Computational Architects of Society: Quantum Machine Learning for Social Rule Genesis

The quantification of social science remains a longstanding challenge, largely due to the philosophical nature of its foundational theories. Although quantum computing has advanced rapidly in recent years, its relevance to social theory remains underexplored. Most existing research focuses on micro-cognitive models or philosophical analogies, leaving a gap in system-level applications of quantum principles to the analysis of social systems. This study addresses that gap by proposing a theoretical and computational framework that combines quantum mechanics with Generative AI to simulate the emergence and evolution of social norms. Drawing on core quantum concepts--such as superposition, entanglement, and probabilistic measurement--this research models society as a dynamic, uncertain system and sets up five ideal-type experiments. These scenarios are simulated using 25 generative agents, each assigned evolving roles as compliers, resistors, or enforcers. Within a simulated environment monitored by a central observer (the Watcher), agents interact, respond to surveillance, and adapt to periodic normative disruptions. These interactions allow the system to self-organize under external stress and reveal emergent patterns. Key findings show that quantum principles, when integrated with generative AI, enable the modeling of uncertainty, emergence, and interdependence in complex social systems.
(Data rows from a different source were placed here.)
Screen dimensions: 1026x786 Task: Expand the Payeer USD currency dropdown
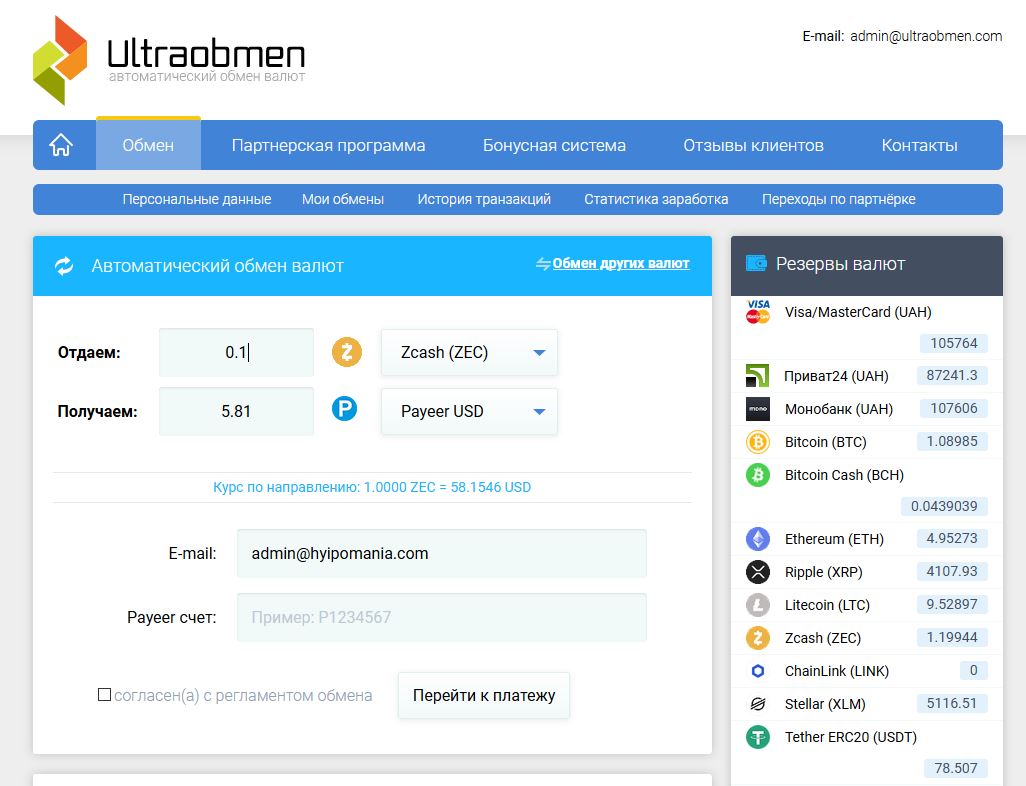(x=469, y=412)
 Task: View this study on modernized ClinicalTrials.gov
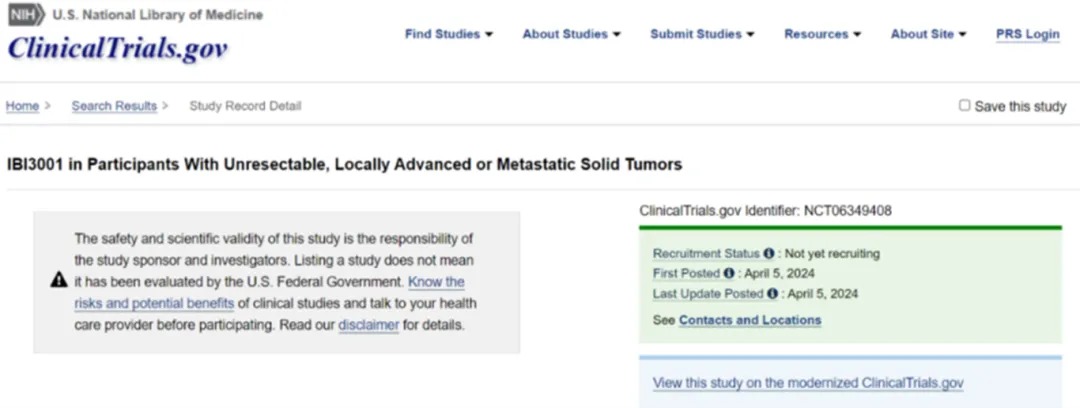point(808,383)
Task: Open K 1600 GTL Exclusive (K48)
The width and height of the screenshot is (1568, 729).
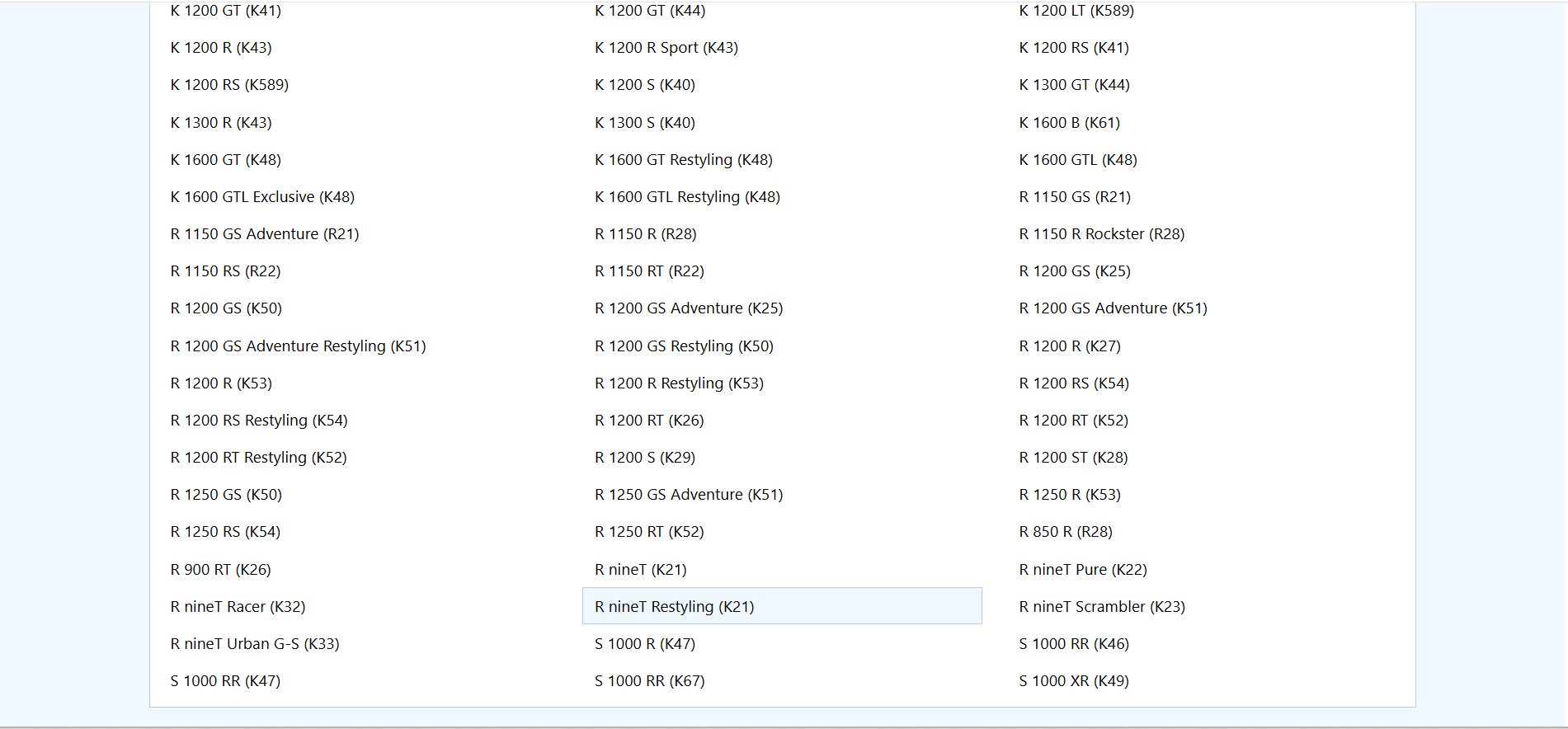Action: click(262, 197)
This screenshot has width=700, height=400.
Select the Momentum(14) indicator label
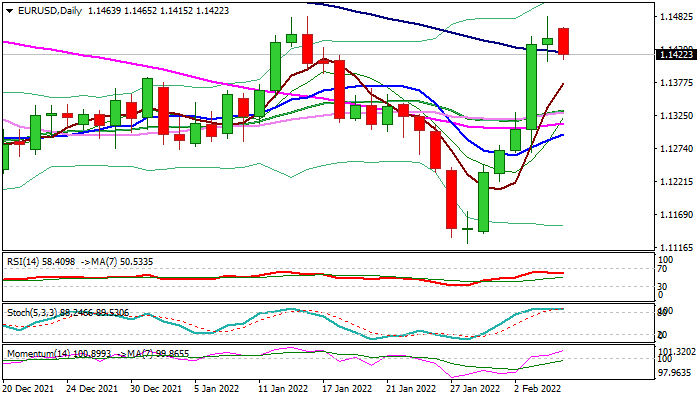[x=38, y=354]
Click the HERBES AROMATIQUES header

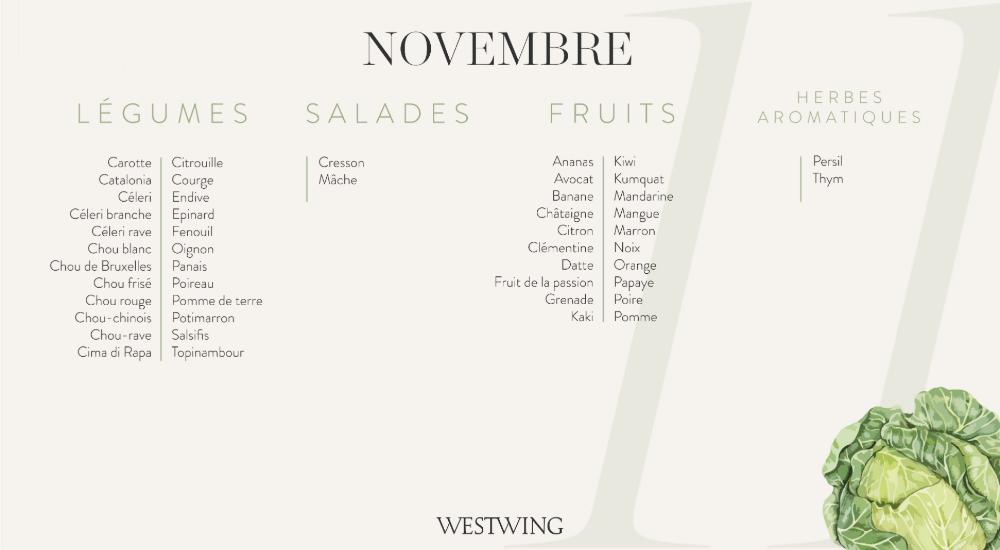pos(840,107)
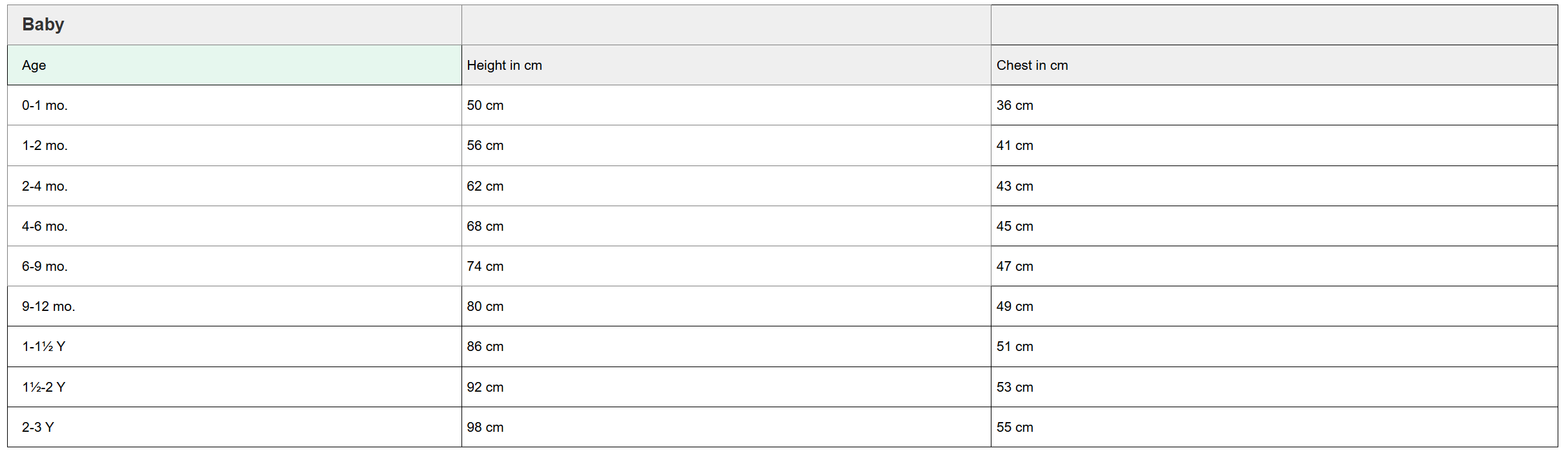Image resolution: width=1568 pixels, height=457 pixels.
Task: Click the 47 cm chest cell
Action: coord(1014,266)
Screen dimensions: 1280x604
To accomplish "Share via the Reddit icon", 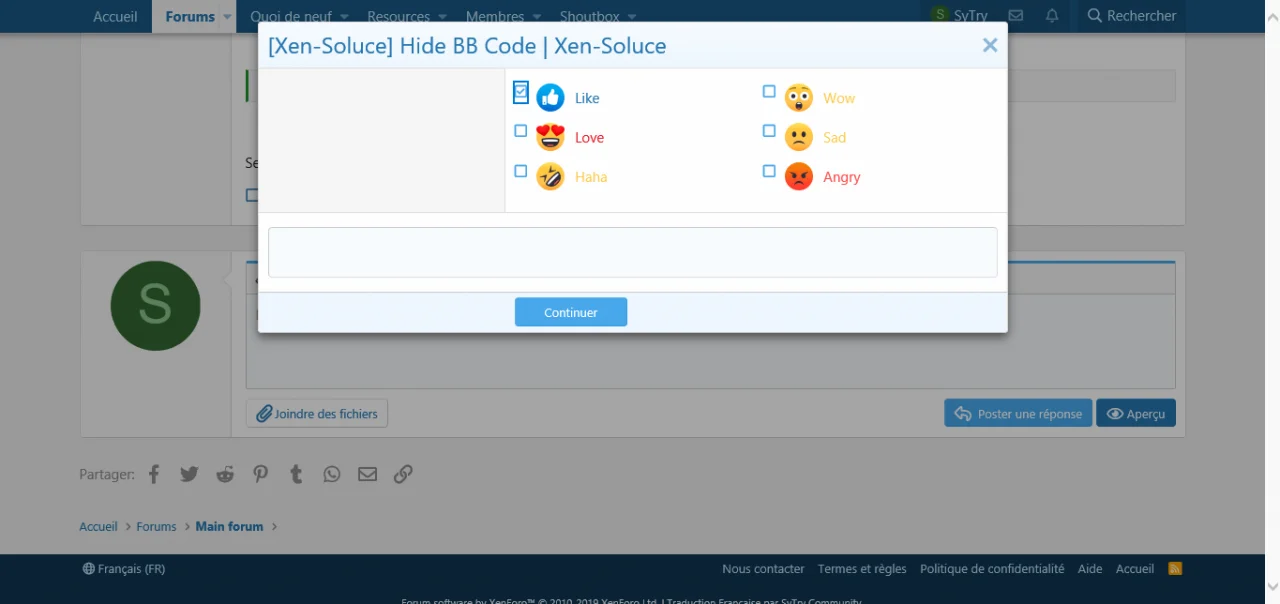I will [225, 474].
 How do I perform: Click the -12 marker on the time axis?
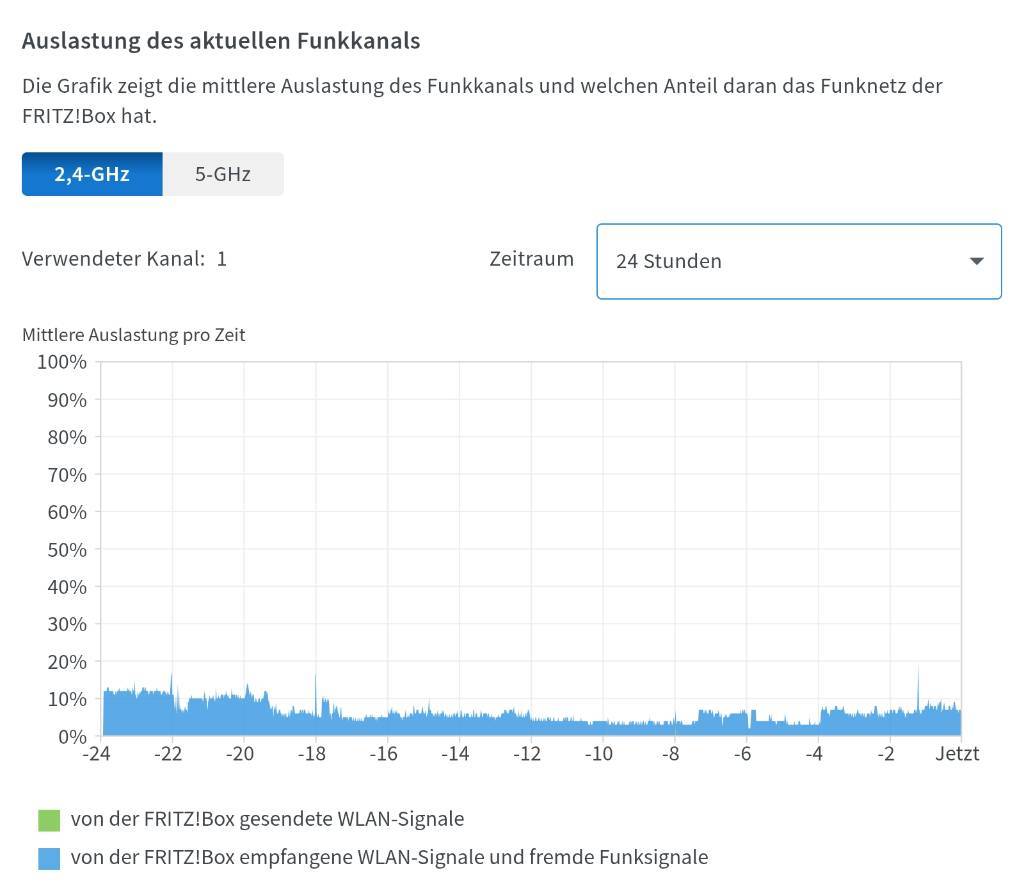[x=527, y=754]
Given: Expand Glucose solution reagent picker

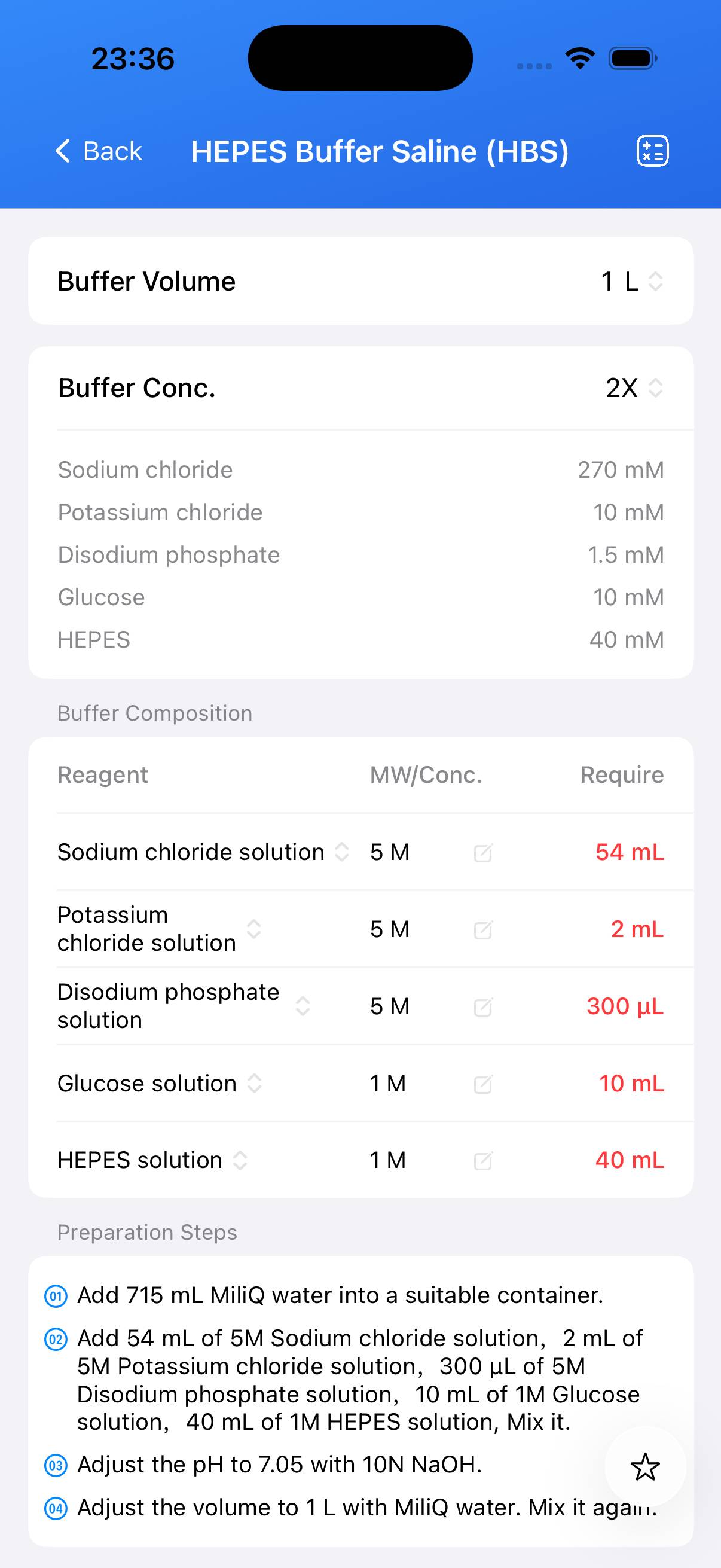Looking at the screenshot, I should (x=254, y=1084).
Simulations reveal patterns including convergence toward normative order, the spread of resistance, and the spontaneous emergence of new equilibria in social rules. In conclusion, this study introduces a novel computational lens that lays the groundwork for a quantum-informed social theory. It offers interdisciplinary insights into how society can be understood not just as a structure to observe but as a dynamic system to simulate and redesign through quantum technologies.